When a federal agency ordered four small fishing companies to pay an estimated $700 in costs for on-board government inspectors (reducing their profits by 20%), the companies sued, arguing that there was no statutory language that expressly authorized federal agencies to impose this burden. The federal agencies asserted Chevron deference, a principle created by the courts (in 1984) that holds that when Congress uses vague legislative language or is silent on an issue, courts reviewing the agency’s contentious actions should give deference to the agency if its actions were “reasonable.”
Not only does this principle encourage sloppy lawmaking by Congress, it also violates the judicial duty (in the words of Chief Justice John Marshall) to “say what the law is.” So the Supreme Court ruled 6-3 that deferring to Chevron violates the Administrative Procedure Act of 1946, which provides that courts “interpret” statutes and decide “all” questions of law. In his majority opinion, Chief Justice John G. Roberts wrote that “Courts must exercise their own judgment in determining whether an agency has acted within its statutory authority.”
Here we have the progressives’ greatest enemy, the separation of powers. Somewhere Woodrow Wilson is crying. Here we have Justice Elena Kagan dissenting.
As a progressive who founded the administrative state, she naturally defended it as it is: Eliminating chevron deference and restricting agency discretion would be a “tremendous shock to our legal system,” she said, because chevron deference is “part of the warp and woof of modern government.”

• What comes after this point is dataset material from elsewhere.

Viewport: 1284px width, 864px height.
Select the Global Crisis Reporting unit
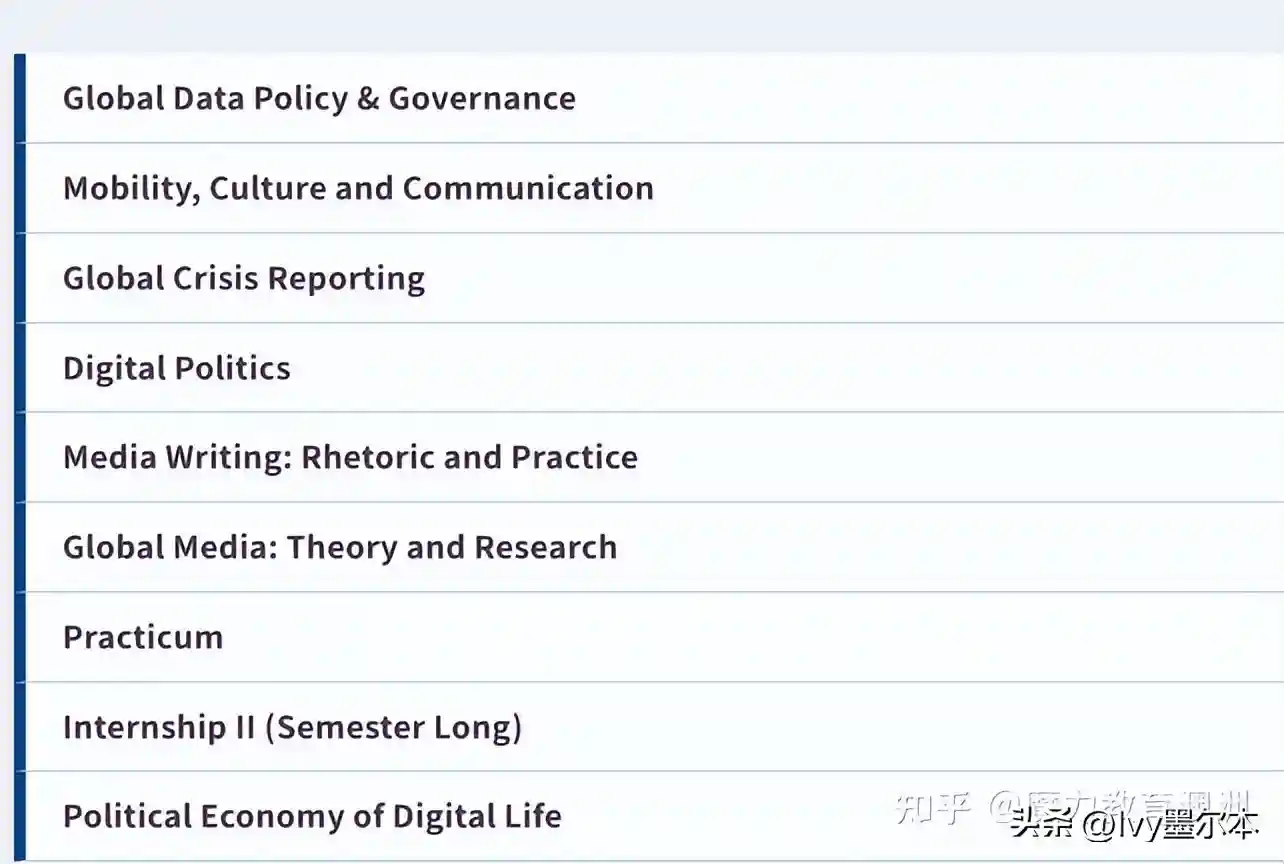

Kagan called the Supreme Court’s overturning of Chevron “judicial arrogance.” But progressives also argue that progressive practice — courts exercising their judicial power to uphold the legitimacy of quasi-legislative activities of government agencies — violates separation of powers principles.
But it is not arrogant for the Court to reject Panglesian progressivism: in this best of worlds, all is for the best, and “modern government” is as it is, and should remain as it is.
In another case, progressives are concerned that courts are limiting the discretion of government agencies. An investor was accused of fraud by the Securities and Exchange Commission. The SEC has been given the power by Congress to adjudicate its own cases. So an SEC administrative law judge found the investor guilty, fined him $300,000, and banned him from the securities industry. The SEC has a biased view in the cases it has ordered to be tried.
But now the Court ruled 6-3 that Congress “cannot ‘revoke'” (the phrase used in earlier decisions) the Seventh Amendment’s guarantee of a right to trial by jury. For the majority, Roberts quoted Alexander Hamilton’s The Federalist, Chapter 78: “There is no liberty unless the judicial powers are separated from the legislative and executive powers.” Once again, progressives lament the separation of powers, and thus the Constitution. (One hysterical article in The Atlantic predicted that this outcome would be “horribly” destructive of the government’s “administrative powers.”)
Justice Neil M. Gorsuch, writing in favor of the decision and joined by Clarence Thomas, wrote that the Seventh Amendment “does not operate in a vacuum.” It works in tandem with the Fifth Amendment’s due process guarantee. The three progressive justices who dissented — Sonia Sotomayor, Kagan and Ketanji Brown Jackson — said limiting the SEC’s discretion to choose its own judges ignores “what modern, adaptive governance should look like.”
Consider progressives’ growing complaints that the Constitution is incompatible with their “modern, adaptive” government. They think the First Amendment overly protects speech that undermines individual peace and social harmony — never mind the Second Amendment (the right to bear arms). They now resent the Fifth and Seventh Amendments working together to thwart progressives’ work: limiting executive branch discretion because separation of powers has eliminated Chevron deference.
For more than a century, the enduring goal of Progressiveism has been to centralize power in Washington and the bulk of that power in the executive branch. Progressives have always prioritized the expansion of government power and scope over individual liberty. In two outstanding term-ending cases, the Supreme Court has confirmed the Constitution’s differing priorities.
So the answer to the question posed in the first paragraph is the latter.